───── Raw data ─────
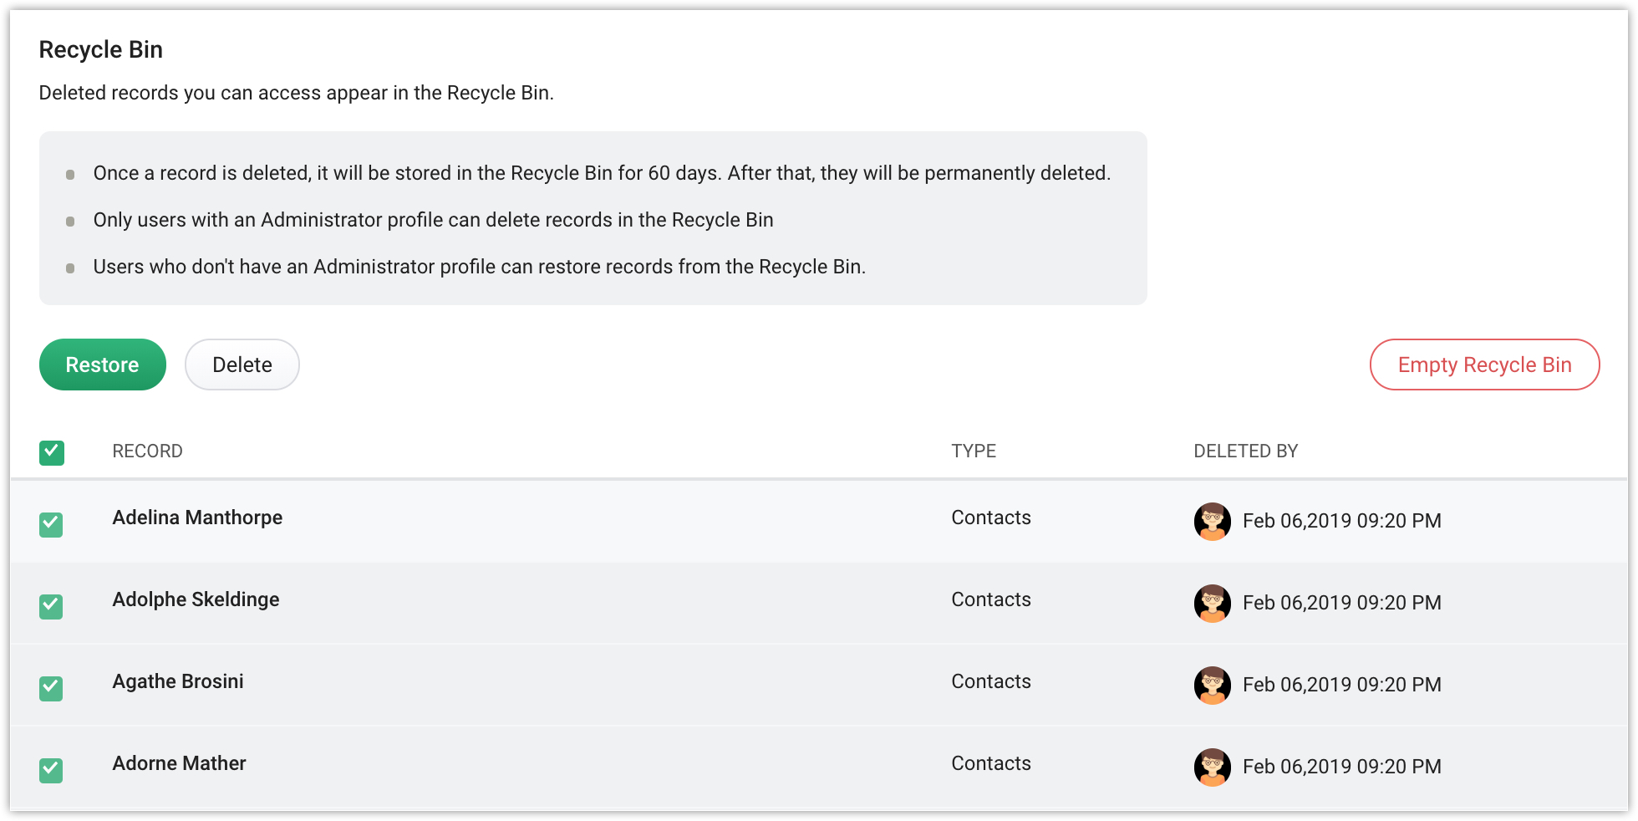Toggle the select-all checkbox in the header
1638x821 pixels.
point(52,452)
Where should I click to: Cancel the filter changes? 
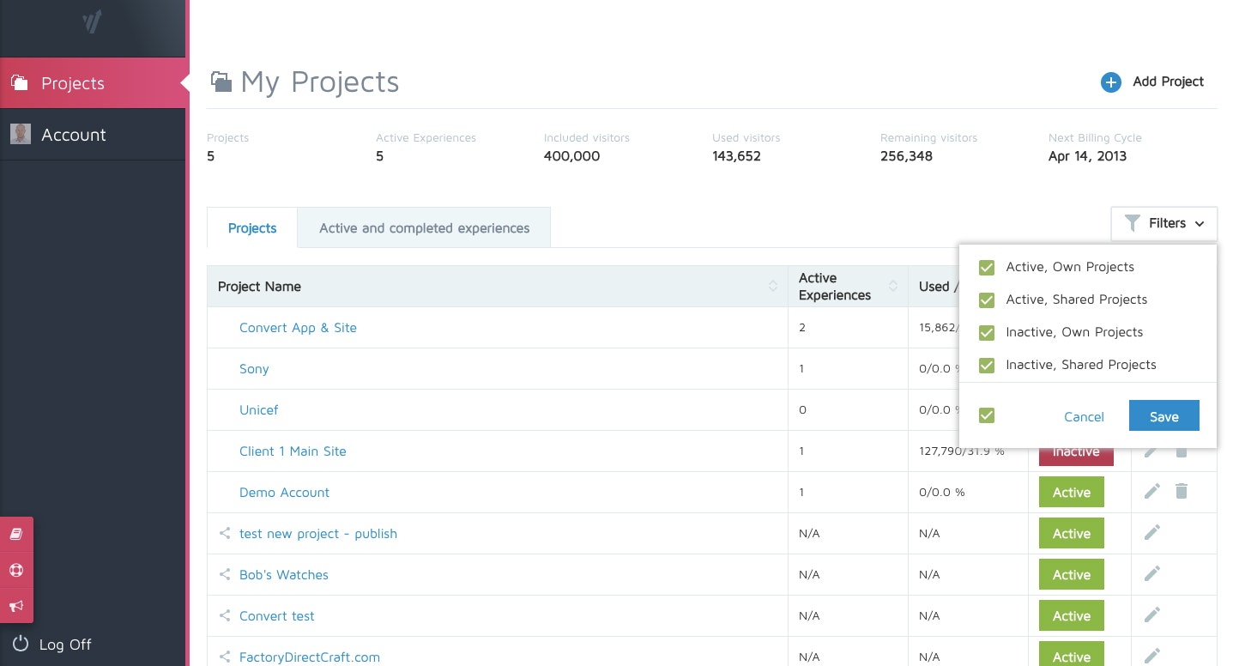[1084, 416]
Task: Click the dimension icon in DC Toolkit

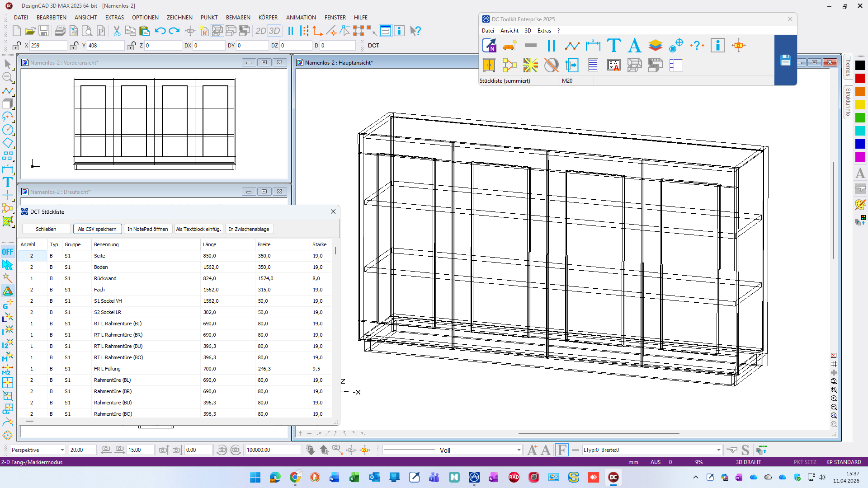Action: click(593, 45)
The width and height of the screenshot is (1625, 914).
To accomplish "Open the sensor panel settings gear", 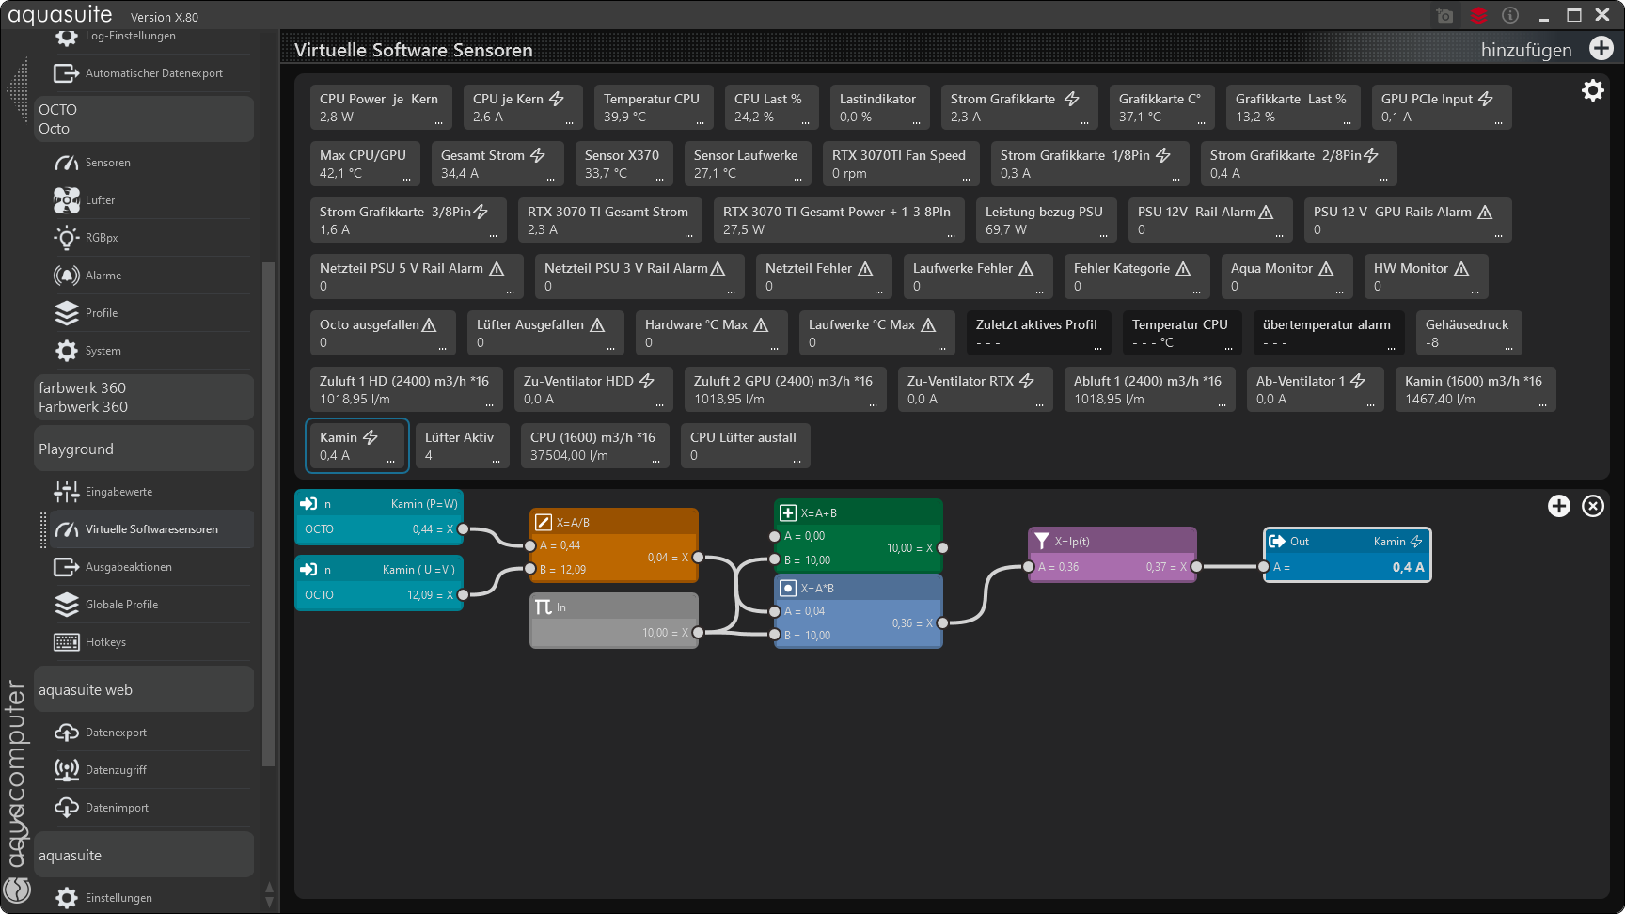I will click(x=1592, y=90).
─────
───── Raw data ─────
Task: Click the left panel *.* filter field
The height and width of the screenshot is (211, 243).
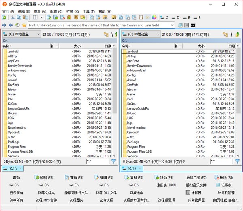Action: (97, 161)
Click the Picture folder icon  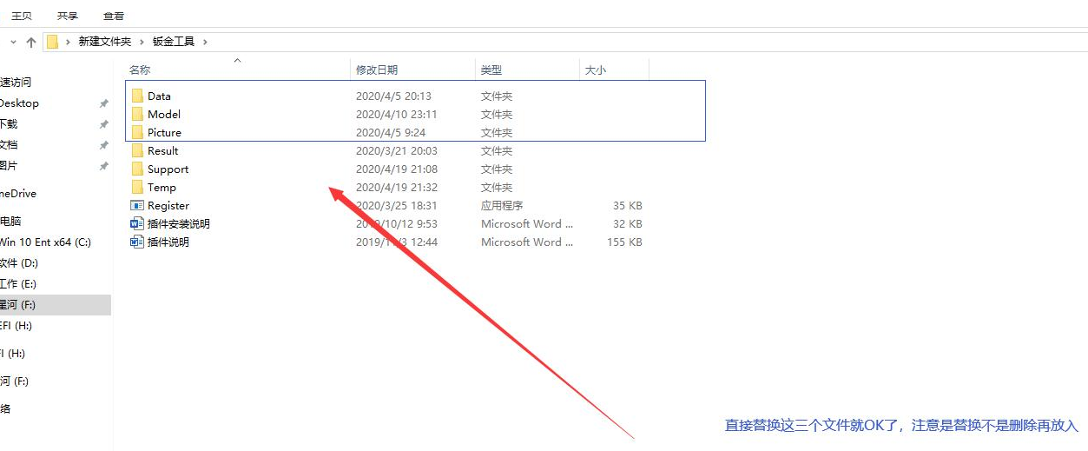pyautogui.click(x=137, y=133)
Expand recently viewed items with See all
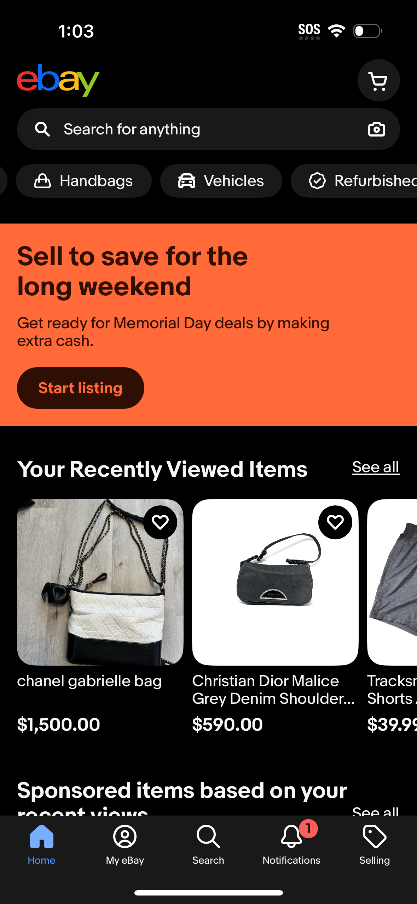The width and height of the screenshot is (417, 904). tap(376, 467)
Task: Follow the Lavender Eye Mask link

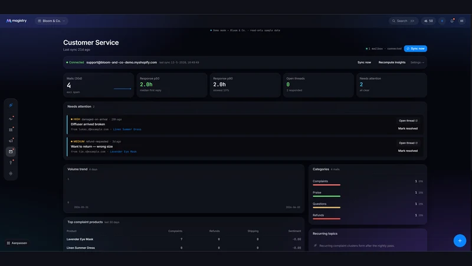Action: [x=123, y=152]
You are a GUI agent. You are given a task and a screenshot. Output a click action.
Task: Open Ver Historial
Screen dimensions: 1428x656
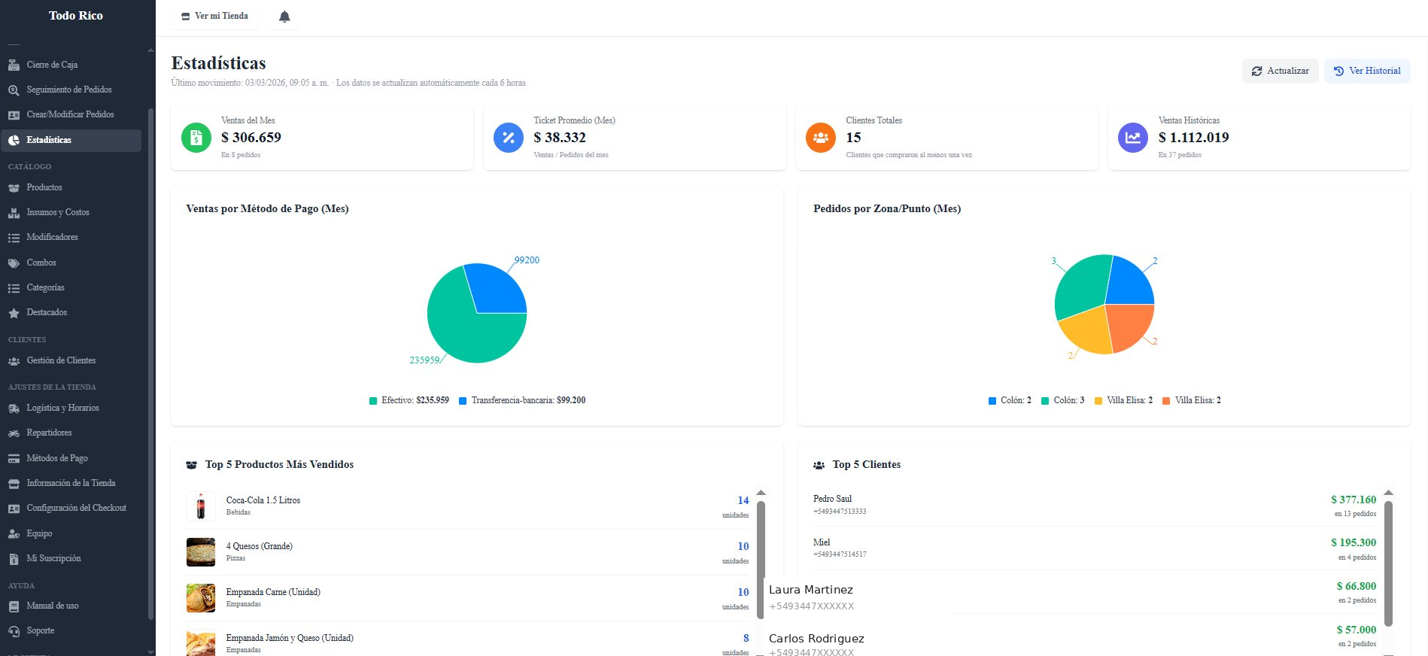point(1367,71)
─────
*Work to complete:*
Copy the records from the line that contains "Where should I" through the line that contains "Action: click(593, 45)", both lines included, and omit the pictures.

*Reply:*
Where should I click to: Cancel the filter changes? 
[1084, 416]
Task: Click the dimension icon in DC Toolkit

Action: click(593, 45)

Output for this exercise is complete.